Ao que tudo indica, se houver manifestações mais densas nas igrejas em prol de Bolsonaro, elas acontecerão depois de uma eventual condenação. Feliciano reconhece isso, mas enverniza a possibilidade com tintas religiosas. “Se tornarem Bolsonaro inelegível, cometerão uma injustiça”, diz à Folha. “Nosso povo evangélico, ordeiro, reagirá com suas orações, clamando aos céus por uma verdadeira justiça.”
Malafaia é a barulhenta exceção. O pastor diz falar pouco com o amigo no banco dos réus, em trocas no WhatsApp, e relativiza a inércia que tomou um segmento outro dia mesmo tão comprometido com o bolsonarismo.
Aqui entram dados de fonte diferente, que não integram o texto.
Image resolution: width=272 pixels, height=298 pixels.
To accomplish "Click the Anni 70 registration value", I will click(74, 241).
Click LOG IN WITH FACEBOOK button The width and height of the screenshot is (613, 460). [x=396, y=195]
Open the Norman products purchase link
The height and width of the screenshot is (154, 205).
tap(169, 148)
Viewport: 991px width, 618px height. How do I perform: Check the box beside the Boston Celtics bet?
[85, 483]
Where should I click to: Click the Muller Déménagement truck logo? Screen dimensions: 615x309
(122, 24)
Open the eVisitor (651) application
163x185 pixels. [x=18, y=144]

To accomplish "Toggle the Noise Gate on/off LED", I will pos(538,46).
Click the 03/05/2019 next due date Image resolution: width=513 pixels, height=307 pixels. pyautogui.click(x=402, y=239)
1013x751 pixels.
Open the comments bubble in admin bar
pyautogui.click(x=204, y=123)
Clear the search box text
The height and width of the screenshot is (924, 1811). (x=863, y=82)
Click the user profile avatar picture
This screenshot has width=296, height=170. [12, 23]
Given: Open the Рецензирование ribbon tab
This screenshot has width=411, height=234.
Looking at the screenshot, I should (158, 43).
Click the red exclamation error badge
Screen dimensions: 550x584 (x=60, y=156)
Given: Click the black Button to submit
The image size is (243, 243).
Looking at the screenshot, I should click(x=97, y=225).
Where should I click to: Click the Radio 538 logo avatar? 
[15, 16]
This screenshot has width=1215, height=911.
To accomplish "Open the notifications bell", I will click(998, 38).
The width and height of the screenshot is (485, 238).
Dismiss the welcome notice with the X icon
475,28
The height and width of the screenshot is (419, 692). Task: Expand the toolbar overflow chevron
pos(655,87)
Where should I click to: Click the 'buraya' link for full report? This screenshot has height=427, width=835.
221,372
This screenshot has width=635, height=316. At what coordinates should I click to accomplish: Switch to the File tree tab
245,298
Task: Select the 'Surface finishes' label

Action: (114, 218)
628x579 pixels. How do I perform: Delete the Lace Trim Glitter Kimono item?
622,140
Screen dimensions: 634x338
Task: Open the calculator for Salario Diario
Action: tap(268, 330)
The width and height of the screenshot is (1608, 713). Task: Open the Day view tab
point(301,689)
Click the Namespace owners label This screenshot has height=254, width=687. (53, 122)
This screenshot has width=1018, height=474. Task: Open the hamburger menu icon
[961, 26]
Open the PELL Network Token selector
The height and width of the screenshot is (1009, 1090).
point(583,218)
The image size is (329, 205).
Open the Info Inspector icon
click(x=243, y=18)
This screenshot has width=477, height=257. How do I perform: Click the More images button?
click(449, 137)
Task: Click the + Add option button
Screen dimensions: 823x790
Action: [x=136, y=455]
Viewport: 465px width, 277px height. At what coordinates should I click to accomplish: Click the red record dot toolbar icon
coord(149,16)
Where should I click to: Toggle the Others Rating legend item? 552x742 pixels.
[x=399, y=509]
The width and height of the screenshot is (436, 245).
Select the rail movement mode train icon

“Do que adianta mobilização contra um tribunal que deixou de ser o Tribunal Superior Eleitoral para ser o Tribunal Superior da Injustiça e da Política? O [Deltan] Dallagnol mostrou a covardia inescrupulosa de um tribunal que, ao arrepio da lei, cassa um cara”, diz, citando o deputado batista cassado pela corte, um desfecho que enfureceu muitos pastores.
Chegou a circular na internet a fake news de que o líder evangélico faria greve de fome se o amigo tivesse os direitos políticos suspensos pelo TSE. Malafaia nega. “Isso é palhaçada de um vagabundo. A única coisa de fome que faço é o jejum para me aproximar de Deus.”
Ele divulgou na terça (20) o que definiu à reportagem como “o vídeo mais violento, de botar para arregaçar, o mais duro que já fiz contra essa patifaria da ditadura do Judiciário”.
Na peça, Malafaia afirma que a reunião com embaixadores que enseja a ação eleitoral contra o ex-presidente não teve nada demais. Bolsonaro, ironiza o pastor, só falou da “santa, imaculada e inerrante urna eletrônica” e “contra os 11 deuses do olimpo do STF”.
Se os ministros do TSE culpabilizarem Bolsonaro, irão transformá-lo “na maior vitima politica da história do Brasil” e no “maior cabo eleitoral deste país”, conclui.